Wie immer mehr Firmen mit Dynamic Pricing ihre Verkaufspreise steuern

Die amerikanische Fastfoodkette Wendy’s ist der neueste Vertreter einer Preisstrategie, die die Produkte je nach Angebot und Nachfrage in Echtzeit teurer und billiger macht.

Der amerikanische McDonald’s-Konkurrent ist für sein rothaariges Maskottchen und seine viereckigen Hamburger bekannt.

Stellen Sie sich vor, Sie sitzen mit einer Meute hungriger Kinder im Auto, und der Nachwuchs beginnt plötzlich laut nach Futter zu schreien. Eine Situation, die schon jetzt eine Vielzahl von Erziehungsberechtigten immer wieder in finanzielle Not bringt könnte, in Zukunft allerdings einen noch weit schlimmeren Effekt auf die Geldbörse haben könnte. Der CEO der US-Restaurantkette Wendy’s, Kirk Tanner, sprach Mitte Februar über die neuen Pläne des Unternehmen, die Kunden genau in solchen Situationen künftig teuer kommen könnten. Ab 2025 sollen nämlich KI-unterstütze Anzeigetafeln in den Wendy’s-Standorten installiert werden, die je nach aktuellem Angebot und entsprechender Nachfrage die Preise der Sandwiches anzeigen.

Wenige Tage und ein furioses mediales Echo später sah sich der CEO gezwungen, den Sachverhalt klarzustellen: Die dynamischen Preise seien nur dafür vorgesehen, den Kunden Verbilligungen schneller bieten zu können. Wenn man die Entwicklungen mit Dynamic-Pricing-Strategien bei anderen Firmen betrachtet, muss man Tanners Versprechen allerdings mit einem misstrauischen Blick betrachten.

Uber, Lyft, amerikanische Sportligen und Ticketplattformen und auch österreichische Skigebiete nutzen bereits seit Jahren Dynamic-Pricing-Strategien zur Preisgestaltung – und bringen dabei den Konsumenten in den seltensten Fällen echte Kostensenkungen. Ein kleiner Überblick über die immer beliebter werdende Strategie:

Uber

In einem seiner Bücher behauptet der kanadische Journalist und Autor Malcolm Gladwell, es würde etwa 10.000 Stunden brauchen, um eine Tätigkeit zu meistern.
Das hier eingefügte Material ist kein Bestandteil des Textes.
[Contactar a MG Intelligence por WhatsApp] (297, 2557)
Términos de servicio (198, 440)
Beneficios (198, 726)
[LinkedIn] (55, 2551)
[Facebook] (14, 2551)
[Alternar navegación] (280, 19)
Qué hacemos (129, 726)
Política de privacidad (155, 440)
Beim Blick auf die Preisstrategien Ubers erkennt man, dass man diese Stunden schon absolviert hat. Die Firma, die sonst eher als preisgünstige Alternative zu klassischen Taxis bekannt ist, schaffte es wie wenige andere Dienste, äußere Faktoren heranzuziehen, um ihre Tarife zu erhöhen. Nicht nur eine gestiegene Fahrgastanzahl lässt bei Uber die Preise anschwellen, auch Faktoren wie Wetter, Verkehr und sogar Umweltkatastrophen lassen die Preise in die Höhe steigen.
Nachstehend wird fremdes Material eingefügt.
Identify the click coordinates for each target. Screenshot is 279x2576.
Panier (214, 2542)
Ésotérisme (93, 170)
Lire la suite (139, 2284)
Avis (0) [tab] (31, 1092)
Während ein historischer Blizzard den Nordosten der USA 2016 in ein Schneechaos stürzte, erklärte sich Uber bereit, seinen programmierten Preisanstieg auf „nur“ 350 Prozent für normale Fahrten und 280 Prozent für Uber Black zu begrenzen. Der Kanadier Matt Lindsay wachte am Neujahrstag desselben Jahres auf und musste feststellen, dass er aufgrund seiner Alkoholisierung bei den Feierlichkeiten einen Preis von über tausend Dollar für seine Taxifahrt bezahlt hatte. Der normale Fahrpreis wurde an diesem Abend dynamisch um das Zehnfache erhöht. Erst nach einem medialen Aufschrei wurden ihm immerhin 50 Prozent des Preises gutgeschrieben.

Rumänische Taxifahrer protestieren vor dem Parlament in Bukarest gegen die Ride-Sharing-App.

Ticketmaster

„Everybody’s out on the run tonight. But there’s no place left to hide“ – diese Zeilen Bruce Springsteens aus seinem Welthit „Born to Run“ beschreiben die Verfügbarkeit von Tickets bei seiner 2023er-Konzertreihe treffend. In einer Zusammenarbeit mit Ticketmaster, vielleicht schon bekannt aus Negativschlagzeilen bezüglich der Welttournee Taylor Swifts, passten sich die Ticketpreise für Springsteens Konzerte an die Nachfrage an. Die besten Plätze im Haus waren zu Stoßzeiten nur noch für über 5.000 Dollar zu haben. Eine Tatsache, die den Fans des „Boss“, der sich seit Jahrzehnten für die Interessen der amerikanischen Arbeiterklasse einsetzt, sehr bitter aufstieß.

Aber nicht nur Springsteen wählte die Option zur dynamischen Preissteigerung, auch amerikanische Sportteams steuern Sitzplatz- und Saisonkartenpreise mit dieser Taktik. Besonders Teams der Baseballliga MLB, die etwa doppelt so viele Spiele pro Saison austrägt wie Basketball oder American Football, sprangen auf diesen Trend auf.

Immer wieder gerät Ticketmaster aufgrund seiner Preise und Servicegebühren ins heiße Wasser.

Bad Gastein

In Salzburg wurde vor zwei Jahren eine vergleichsweise konsumentenfreundliche Preisstrategie eingeführt, die auch unter dem Namen Dynamic Pricing vorgestellt wurde. Anders als bei den vorigen amerikanischen Beispielen muss man sich hier keine Sorgen machen, in der Hütte oder am Lift bei steigendem Besucherandrang draufzahlen zu müssen. Eine Art Frühbucherbonus soll hier die Ski- und Snowboardbegeisterten dazu motivieren, vorab zu buchen und auch an weniger beliebten Skitagen, etwa unter der Woche, die Sportgeräte aufs Autodach zu schnallen.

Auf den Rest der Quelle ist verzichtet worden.